Start of Provided passage

For some, digestion can play a big role. The whole issue of paleo diet addresses a number of items - potential food sensitivities like gluten/gliaden, casein and soy. Food additives such as MSG and glutamates and also blood sugar.
In my own case, though sex has never been a trigger, the vagal aftermath of sex can precipitate PAC runs that could initiate afib. My own experience has been that optimal magnesium supplementation will fix this problem.
More background Mg++/K+ & insulin information is here, with some interesting sections copied & reposted:
From [
www.afibbers.org]
Autonomic Nervous System
Mg is required for activity by the cholinesterase enzymes(13). One of these, acetyl cholinesterase degrades acetylcholine, the neurotransmitter substance for the PNS and for the first part of the sympathetic nervous system (SNS), specifically the nicotinic receptors of the SNS. In fact, deficiency of magnesium and excess calcium both increase the release of acetylcholine. Deficiency of either magnesium or calcium prolongs the effect of acetylcholine(58). Mg deficiency translates to enhanced vagal tone further augmented by too much or too little Ca.

End of Provided passage
Start of Source material

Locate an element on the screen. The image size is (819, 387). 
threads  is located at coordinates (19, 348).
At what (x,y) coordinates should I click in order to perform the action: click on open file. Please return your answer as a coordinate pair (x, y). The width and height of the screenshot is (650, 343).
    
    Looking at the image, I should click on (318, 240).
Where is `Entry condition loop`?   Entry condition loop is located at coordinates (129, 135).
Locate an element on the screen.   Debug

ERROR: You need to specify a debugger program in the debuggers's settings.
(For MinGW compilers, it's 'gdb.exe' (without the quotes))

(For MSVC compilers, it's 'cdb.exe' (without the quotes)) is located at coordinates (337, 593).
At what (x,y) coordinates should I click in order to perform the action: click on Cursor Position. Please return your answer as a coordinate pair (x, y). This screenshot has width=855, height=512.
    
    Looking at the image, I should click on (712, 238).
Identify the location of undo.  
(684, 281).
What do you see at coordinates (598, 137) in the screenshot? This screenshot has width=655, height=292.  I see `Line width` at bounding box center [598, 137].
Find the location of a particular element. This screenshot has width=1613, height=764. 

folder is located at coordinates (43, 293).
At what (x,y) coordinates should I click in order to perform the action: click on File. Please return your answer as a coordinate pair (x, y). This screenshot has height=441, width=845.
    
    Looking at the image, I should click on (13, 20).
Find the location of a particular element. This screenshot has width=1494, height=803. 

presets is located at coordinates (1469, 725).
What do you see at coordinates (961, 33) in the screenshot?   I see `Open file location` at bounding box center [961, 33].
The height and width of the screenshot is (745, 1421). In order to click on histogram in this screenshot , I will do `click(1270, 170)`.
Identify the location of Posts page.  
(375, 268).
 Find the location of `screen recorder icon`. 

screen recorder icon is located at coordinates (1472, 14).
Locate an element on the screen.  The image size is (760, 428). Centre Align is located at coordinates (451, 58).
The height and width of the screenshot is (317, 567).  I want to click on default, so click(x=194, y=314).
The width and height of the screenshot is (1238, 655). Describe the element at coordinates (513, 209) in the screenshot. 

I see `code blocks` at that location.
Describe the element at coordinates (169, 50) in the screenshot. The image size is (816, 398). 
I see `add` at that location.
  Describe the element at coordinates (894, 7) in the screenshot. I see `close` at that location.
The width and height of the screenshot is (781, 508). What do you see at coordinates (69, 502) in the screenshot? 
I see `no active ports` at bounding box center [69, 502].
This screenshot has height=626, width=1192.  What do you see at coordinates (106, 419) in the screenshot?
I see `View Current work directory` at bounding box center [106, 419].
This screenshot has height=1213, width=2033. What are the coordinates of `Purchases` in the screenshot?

End of Source material

## Set of tasks:
1 - In two sentences, what does the passage on magnesium and afib say?
2 - In the passage on magnesium and afib, which enzyme degrades acetylcholine?

## Answers to each task:
1 - Digestion can play a big role for some people, and a paleo diet addresses possible food sensitivities such as gluten, casein and soy, additives such as MSG and glutamates, and blood sugar. The writer reports that the vagal aftermath of sex can precipitate PAC runs that could initiate afib and that optimal magnesium supplementation fixes this, and the quoted material states that magnesium is required by the cholinesterase enzymes and that magnesium deficiency translates to enhanced vagal tone.

2 - Acetyl cholinesterase.